Without reading the article, I didn’t, seems the point is that even with more stuff being put into the glacier, it is retreating. So what is left? You have evaporation (sublimation) and temperature. Pick your poison.

February 26, 2014 7:38 am

Pippin kool says:
February 26, 2014 at 7:20 am
And anyway, why would _you_, of all people, suggest that Phil Jones, of all people, is correct?

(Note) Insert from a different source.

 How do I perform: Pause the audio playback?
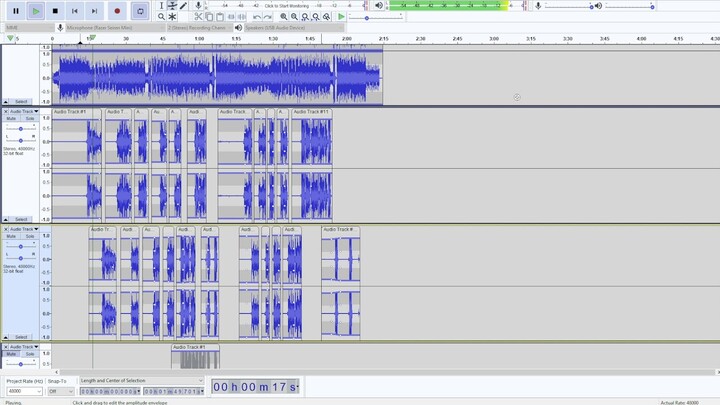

Even a stopped analog clock is right twice a day. Hey, even a stopped digital clock gets it right once a day.

Bob F
February 26, 2014 7:39 am

OT: Hysterical piece by Michael Mann about a drinking game
http://www.livescience.com/43660-krauthammer-drinking-game.html
The highlights: (not clear if all of it is him or the editor)
Criticizing someone else for having mistakes in their modelling algorithms (while never publishing his).
Claims that Sandy storm surge was a foot higher because of Global Warming (think he played the drinking game himself before writing). That’s a 150 years worth of the typical 2mm/year sea level rise observed around the world. Must have read that BBC piece about the 1 foot per year rise that we could expect in the next few years.

Pippin kool
February 26, 2014 7:52 am

“So in your world, something stated as fact 10 years ago behind closed doors is somehow negated simply because it aged? Please. based on your M.O. here it wouldn’t matter if the same statement was made last week” – Anthony
Okay, I’ll bite…what if he _did_ make a statement in an email last week? Should I believe that or should I believe a decade long study that is published? Believe it or not, every word that comes out of Jones’ or Mann’s mouthes are not taken as words of the gods. Interesting words, perhaps, but that is all.
REPLY: see the update. Now kindly shut up – Anthony

Ian M.
February 26, 2014 8:01 am

Athlete says:
February 26, 2014 at 6:20 am
Then there is this climategate beauty.
> We can also talk about it next week at AWI: please
> convince me your model is doing what it should do in
> the sense that glacier growth and retreat somehow is
> in accordance with a cooling or a warming,
> respectively. We might also have implemented your
> algorithm wrongly, of course, as Ives had to
> intervene in the code at quite a number of places to
> avoid all kinds of computer crashes.
===================================
As a software engineer… WOW!! I have a hard time imagining a scenario where a team member supplies some code that, having caused all kinds of crashes, says “no worries, just let me poke around here and there to keep things limping along.” …and we would be okay with that.
The code would get pulled. Then everything else they ever touched would get reviewed and possibly reverted. Then there would be some discussions about future plans… possibly in long-haul trucking.
If that little email offers any insight into the behind-the-scenes goings on of their modelling process, well that pretty well explains why they have all been such dismal failures.
I especially love the line: “…We might also have implemented your algorithm wrongly, of course,..”
Yeah, wouldn’t want to have some process in place to ensure that software is not integrated incorrectly (wrongly – if that’s a word.) I know academia is a bit of a free-for-all and they almost dislike things that suggest an enterprise approach to ensure quality but – damn – that’s wacked!

oldhoya
February 26, 2014 8:21 am

Thompson was on the Vice Presidential KindaLike Science Panel appointed by Al Gore and a cited advisor on the Inconvenient Truth book and movie back when you could still pawn off glacial retreat as a function of temperature and ignore land use and precipitation and get away with it. It is a notion so wrong that not even the ClimateGate inner circle can pretend to salvage it.
The investment in Climate Theology bias is so strong in academia that Thompson won’t be mocked over time, just politely forgotten.